### Task goal
In the excerpt on John Wayne films, which play is McLintock! said to be based on?

### Source
====================

This is a classic John Wayne comedy with the usual group fight scenes, this time in the mud. Maureen O’Hara, Wayne’s son, Patrick, and Stefanie Powers co-star. The film is based on The Taming of the Shrew. The chemistry between O’Hara and Wayne help make the movie a hit. The first time I saw this movie I didn’t really like it, but the more I saw it the more it grew on me. I remember seeing the VHS tape of McLintock! at my Grandparents’ house growing up, and that piqued my interest in the movie.

7. Hatari!

This 1962 Howard Hawks adventure/romantic comedy is a charming and delightful movie. Set in Africa, it follows a group of big game hunters as they chase rhinos and other animals. Hilarious antics are interspersed throughout the film as well. Again, the setting adds a lot to this film. It’s a little odd to see John Wayne in this role, but somehow it works. I was talking with a friend about my fondness for John Wayne movies, and she asked me if I had seen Hatari! I hadn’t, so I checked it out; I wasn’t disappointed. This film is a fun ride.

6. Sons of Katie Elder

Dean Martin, George Kennedy, and a young Dennis Hopper star alongside Wayne in this western about four brothers who reunite after their saintly mother’s funeral. The brothers soon realize something is amiss when a gunsmith claims ownership of their family’s ranch. Look for a shootout between the Elders and the bad guys under a bridge. This is your typical John Wayne western. If you haven’t seen many John Wayne movies, this one might be a good place to start.

====================

### Items

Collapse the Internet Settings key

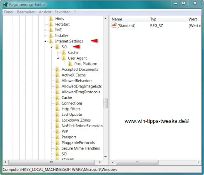pos(45,41)
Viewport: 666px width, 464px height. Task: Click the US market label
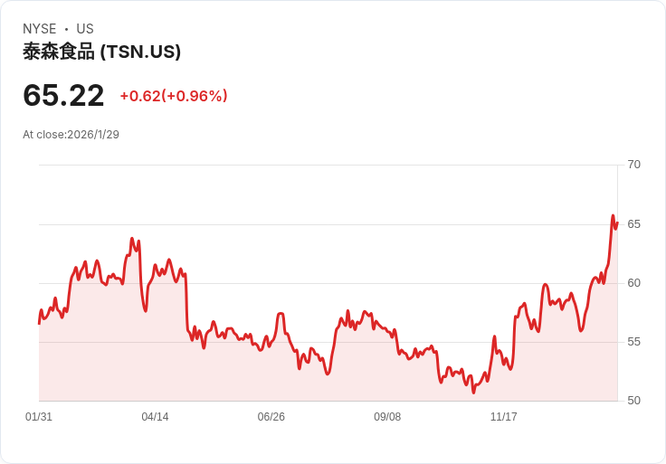coord(85,29)
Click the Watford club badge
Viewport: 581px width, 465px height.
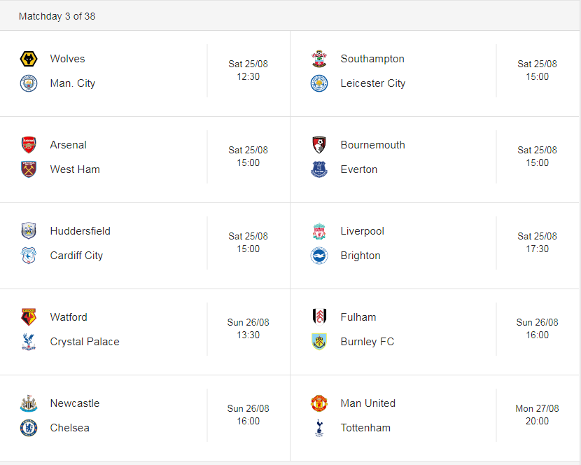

====================

### Correct response
The Taming of the Shrew